Given data ▸
********
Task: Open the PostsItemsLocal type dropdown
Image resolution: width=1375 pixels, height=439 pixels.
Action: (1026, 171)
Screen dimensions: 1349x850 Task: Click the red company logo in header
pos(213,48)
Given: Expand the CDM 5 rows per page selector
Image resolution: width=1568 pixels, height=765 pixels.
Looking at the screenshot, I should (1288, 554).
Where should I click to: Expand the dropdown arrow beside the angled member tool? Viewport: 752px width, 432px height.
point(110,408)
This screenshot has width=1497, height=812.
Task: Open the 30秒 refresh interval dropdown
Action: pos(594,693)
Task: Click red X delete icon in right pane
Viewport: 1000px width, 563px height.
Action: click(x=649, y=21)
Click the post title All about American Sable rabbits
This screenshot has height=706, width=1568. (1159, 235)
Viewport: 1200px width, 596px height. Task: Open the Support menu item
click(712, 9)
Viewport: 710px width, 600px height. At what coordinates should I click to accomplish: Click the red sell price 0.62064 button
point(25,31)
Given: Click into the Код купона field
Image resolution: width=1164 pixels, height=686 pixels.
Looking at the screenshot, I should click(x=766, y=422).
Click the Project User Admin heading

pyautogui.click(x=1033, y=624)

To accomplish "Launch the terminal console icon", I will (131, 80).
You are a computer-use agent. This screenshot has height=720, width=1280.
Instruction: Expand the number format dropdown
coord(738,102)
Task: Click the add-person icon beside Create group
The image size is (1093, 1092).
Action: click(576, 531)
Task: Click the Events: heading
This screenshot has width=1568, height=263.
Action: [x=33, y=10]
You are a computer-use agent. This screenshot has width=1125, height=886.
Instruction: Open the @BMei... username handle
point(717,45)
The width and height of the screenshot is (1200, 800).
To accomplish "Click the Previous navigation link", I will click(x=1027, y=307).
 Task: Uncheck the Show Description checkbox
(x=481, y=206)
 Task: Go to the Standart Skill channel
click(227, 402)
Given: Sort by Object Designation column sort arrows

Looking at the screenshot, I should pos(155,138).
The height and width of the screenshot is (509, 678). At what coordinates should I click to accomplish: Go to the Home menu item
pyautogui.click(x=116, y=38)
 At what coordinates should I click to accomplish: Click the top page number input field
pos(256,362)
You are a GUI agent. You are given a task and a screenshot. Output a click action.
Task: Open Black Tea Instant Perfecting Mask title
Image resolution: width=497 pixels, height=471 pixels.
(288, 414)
********
Your objective ▸
Examine the entries and say how many of their lines hold the word "will". No other words should accompany the number.

Solution for this task ▸
2